Ter a oportunidade de rever um dos principais filmes de Lynch nos cinemas é uma questão que envolve principalmente a experiência estética caótica individual de cada espectador e na tela grande os elementos narrativos ganham uma intensidade de proporções impactantes. Mulholland Drive e a tela grande. Uma dupla, no mínimo, marcante.

Tudo na trama remete ao sonho/pesadelo vivido pelas protagonistas Rita e Betty. Após Rita sofrer um acidente de carro (estrada e carros são marcantes na filmografia do diretor), a personagem permanece durante todo o filme em um estado catatônico. Já Betty é uma aspirante à atriz que tenta se firmar em Los Angeles. A química entre Naomi Watts e Laura Harring intensifica ainda mais a proposta de que Mullholland Drive é um estético e belo sonho. A trilha sonora de Angelo Badalamenti transmite a sensação ao espectador de leveza e mistério reforçando a atmosfera sonho/pesadelo presente na trama.

A fotografia escura de Peter Deming explora a intensidade do mistério vivido pela personagem de Rita reforçado também pelo figurino preto e vermelho da protagonista. A fotografia modifica a paleta de cores quando Betty aparece pela primeira vez em cena. A luminosidade e ingenuidade presente na interpretação de Naomi são exploradas nas blusas de cores rosa e branca. No terceiro ato a atriz modifica o figurino a partir do momento que Lynch envolve ainda mais o espectador no plot twist presente no roteiro. Aliás, todo o roteiro do diretor é um imenso plot twist.



O roteiro escrito pelo diretor aborda uma temática extremamente atual: os bastidores de Hollywood. David Lynch consegue intercalar as subtramas envoltas em um grande mistério e com personagens caricatos o humor é certeiro. Aos poucos o espectador se envolve entre pistas e recompensas entregues imersos na estética perturbadora do diretor.
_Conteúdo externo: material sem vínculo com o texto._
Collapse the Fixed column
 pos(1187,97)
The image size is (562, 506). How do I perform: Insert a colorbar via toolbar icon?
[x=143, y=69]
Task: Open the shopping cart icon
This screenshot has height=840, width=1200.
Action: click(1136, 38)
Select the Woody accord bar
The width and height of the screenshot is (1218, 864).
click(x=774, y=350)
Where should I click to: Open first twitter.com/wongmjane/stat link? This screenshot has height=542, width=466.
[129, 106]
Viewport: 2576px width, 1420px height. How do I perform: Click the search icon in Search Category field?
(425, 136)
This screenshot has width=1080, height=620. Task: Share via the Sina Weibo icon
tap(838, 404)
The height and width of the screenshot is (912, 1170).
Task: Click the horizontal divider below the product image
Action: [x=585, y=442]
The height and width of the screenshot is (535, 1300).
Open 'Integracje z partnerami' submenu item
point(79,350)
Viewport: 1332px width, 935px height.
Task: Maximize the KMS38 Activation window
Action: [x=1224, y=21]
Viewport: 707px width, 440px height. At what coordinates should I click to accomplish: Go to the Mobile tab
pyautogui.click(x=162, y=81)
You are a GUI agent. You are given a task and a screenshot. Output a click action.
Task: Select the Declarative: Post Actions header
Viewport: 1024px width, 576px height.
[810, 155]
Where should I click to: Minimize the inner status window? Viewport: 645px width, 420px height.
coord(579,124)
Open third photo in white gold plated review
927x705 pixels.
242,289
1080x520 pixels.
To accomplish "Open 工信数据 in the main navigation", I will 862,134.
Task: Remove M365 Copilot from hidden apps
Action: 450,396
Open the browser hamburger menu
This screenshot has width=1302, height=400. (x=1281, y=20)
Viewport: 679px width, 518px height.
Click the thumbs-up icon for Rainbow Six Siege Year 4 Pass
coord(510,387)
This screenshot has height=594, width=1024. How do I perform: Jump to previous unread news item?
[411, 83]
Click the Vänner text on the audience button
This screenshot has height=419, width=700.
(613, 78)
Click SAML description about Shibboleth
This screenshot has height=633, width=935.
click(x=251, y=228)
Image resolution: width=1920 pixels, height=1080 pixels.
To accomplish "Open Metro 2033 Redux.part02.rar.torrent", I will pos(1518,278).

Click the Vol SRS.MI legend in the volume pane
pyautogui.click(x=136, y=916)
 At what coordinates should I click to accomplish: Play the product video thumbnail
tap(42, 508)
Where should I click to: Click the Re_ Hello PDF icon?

Uma caixinha, uma chave, um casal de velhinhos, um personagem que aparece sem nexo, atuações marcantes, trilha sonora pontual, roteiro crítico com pitadas de humor refinado e protagonistas que estão perdidas pelas circunstâncias ou pelo fluxo constante de um sonho. Poderia ser um filme mediano, mas é uma obra de David Lynch. E isso faz toda diferença. Ponto Final.